> Stated problem
Copy the material verbatim, from its first line through the line holding "グラデーションマージン (792, 567)", inclusive.

> The input
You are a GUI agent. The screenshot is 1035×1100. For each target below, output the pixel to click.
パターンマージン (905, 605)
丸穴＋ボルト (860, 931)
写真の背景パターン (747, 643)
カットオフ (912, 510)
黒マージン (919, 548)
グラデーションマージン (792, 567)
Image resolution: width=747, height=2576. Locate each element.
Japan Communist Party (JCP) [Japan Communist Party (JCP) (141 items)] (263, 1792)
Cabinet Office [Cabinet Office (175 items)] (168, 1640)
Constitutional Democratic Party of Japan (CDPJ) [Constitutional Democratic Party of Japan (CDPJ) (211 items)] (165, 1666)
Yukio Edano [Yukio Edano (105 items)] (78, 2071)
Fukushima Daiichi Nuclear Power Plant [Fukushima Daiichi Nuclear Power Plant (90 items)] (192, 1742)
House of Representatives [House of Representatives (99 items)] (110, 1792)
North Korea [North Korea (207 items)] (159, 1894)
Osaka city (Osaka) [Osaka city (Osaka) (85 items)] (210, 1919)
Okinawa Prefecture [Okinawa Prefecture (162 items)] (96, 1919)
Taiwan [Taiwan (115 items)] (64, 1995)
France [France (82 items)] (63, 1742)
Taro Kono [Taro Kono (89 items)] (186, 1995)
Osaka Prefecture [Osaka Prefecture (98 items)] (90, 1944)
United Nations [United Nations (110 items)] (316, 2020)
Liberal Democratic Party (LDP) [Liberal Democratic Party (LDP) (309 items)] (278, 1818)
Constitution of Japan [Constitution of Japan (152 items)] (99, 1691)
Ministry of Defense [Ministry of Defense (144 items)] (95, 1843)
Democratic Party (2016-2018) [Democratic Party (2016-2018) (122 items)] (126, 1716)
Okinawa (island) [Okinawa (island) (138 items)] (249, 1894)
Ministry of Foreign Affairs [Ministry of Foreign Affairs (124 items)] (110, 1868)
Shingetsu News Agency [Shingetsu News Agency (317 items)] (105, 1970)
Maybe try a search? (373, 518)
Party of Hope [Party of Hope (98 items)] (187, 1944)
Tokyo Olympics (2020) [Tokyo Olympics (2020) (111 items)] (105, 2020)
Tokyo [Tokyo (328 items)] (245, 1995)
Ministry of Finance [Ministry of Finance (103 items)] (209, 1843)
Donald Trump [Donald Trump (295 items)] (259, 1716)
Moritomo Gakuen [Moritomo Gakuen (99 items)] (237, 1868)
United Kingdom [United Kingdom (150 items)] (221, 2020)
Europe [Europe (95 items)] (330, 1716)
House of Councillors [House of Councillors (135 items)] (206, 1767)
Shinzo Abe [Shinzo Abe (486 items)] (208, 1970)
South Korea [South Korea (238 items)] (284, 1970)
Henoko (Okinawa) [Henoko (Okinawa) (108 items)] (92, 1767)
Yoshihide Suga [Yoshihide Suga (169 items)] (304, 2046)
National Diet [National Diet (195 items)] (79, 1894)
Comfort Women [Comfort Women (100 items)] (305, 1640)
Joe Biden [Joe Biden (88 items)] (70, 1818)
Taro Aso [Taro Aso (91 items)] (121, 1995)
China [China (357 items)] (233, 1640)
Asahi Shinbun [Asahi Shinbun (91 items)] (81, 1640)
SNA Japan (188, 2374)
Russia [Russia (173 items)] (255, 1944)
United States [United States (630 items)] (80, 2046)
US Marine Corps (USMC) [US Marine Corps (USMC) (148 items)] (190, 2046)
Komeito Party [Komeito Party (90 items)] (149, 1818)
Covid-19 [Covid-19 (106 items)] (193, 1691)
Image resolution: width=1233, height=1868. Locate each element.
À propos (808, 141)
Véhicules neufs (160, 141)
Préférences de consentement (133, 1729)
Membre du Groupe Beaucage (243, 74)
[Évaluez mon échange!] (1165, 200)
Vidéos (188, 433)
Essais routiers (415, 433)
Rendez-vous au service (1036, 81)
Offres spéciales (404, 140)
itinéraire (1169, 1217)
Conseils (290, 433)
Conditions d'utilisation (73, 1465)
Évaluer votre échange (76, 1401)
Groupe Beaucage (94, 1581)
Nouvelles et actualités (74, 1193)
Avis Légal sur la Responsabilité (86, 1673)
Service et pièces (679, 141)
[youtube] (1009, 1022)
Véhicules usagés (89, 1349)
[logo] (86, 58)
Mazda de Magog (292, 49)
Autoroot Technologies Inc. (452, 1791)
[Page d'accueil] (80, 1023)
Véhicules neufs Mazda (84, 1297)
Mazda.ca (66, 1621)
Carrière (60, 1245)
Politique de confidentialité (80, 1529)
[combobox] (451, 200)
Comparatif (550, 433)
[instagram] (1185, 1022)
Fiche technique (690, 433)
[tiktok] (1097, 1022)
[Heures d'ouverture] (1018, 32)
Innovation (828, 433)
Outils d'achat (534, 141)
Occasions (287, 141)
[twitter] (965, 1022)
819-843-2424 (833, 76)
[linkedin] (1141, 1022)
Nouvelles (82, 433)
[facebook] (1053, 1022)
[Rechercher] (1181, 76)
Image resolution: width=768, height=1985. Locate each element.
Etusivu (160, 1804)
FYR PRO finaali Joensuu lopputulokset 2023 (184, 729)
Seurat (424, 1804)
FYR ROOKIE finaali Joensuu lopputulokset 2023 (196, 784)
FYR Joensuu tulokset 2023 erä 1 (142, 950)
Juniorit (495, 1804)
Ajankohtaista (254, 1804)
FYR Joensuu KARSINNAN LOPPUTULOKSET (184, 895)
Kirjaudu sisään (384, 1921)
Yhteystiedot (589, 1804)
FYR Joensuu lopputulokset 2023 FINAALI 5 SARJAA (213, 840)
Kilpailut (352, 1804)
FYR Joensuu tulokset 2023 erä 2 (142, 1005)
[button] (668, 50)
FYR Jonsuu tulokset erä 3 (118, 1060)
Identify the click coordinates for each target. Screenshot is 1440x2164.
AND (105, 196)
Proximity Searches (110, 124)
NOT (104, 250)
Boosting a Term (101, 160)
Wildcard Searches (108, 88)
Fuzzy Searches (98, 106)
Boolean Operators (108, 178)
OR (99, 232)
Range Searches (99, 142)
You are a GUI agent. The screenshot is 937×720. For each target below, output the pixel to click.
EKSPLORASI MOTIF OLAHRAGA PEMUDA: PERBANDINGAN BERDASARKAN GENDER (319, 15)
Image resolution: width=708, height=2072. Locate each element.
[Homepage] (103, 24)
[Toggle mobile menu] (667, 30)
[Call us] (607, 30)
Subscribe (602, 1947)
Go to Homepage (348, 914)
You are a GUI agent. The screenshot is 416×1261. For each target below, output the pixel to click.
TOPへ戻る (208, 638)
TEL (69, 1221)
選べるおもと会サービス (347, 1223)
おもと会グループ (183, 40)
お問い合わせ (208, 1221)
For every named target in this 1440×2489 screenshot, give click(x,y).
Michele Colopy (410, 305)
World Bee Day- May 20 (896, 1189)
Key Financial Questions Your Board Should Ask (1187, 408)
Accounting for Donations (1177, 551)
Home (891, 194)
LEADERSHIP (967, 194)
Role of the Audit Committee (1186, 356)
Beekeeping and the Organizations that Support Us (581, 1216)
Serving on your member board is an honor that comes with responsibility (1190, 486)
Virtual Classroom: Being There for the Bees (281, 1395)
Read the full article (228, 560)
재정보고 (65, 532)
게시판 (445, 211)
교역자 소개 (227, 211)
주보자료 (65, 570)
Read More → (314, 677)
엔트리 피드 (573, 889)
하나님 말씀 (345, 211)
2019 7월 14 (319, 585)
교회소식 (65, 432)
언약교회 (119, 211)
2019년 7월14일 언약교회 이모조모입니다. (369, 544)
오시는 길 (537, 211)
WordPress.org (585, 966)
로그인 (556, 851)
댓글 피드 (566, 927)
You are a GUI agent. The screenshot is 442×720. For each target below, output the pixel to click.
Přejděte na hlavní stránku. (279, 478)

> Answer to the problem
You are a GUI agent. The screenshot is 1035×1100. For each target below, output the pixel to click.
パターンマージン (905, 605)
丸穴＋ボルト (860, 931)
写真の背景パターン (747, 643)
カットオフ (912, 510)
黒マージン (919, 548)
グラデーションマージン (792, 567)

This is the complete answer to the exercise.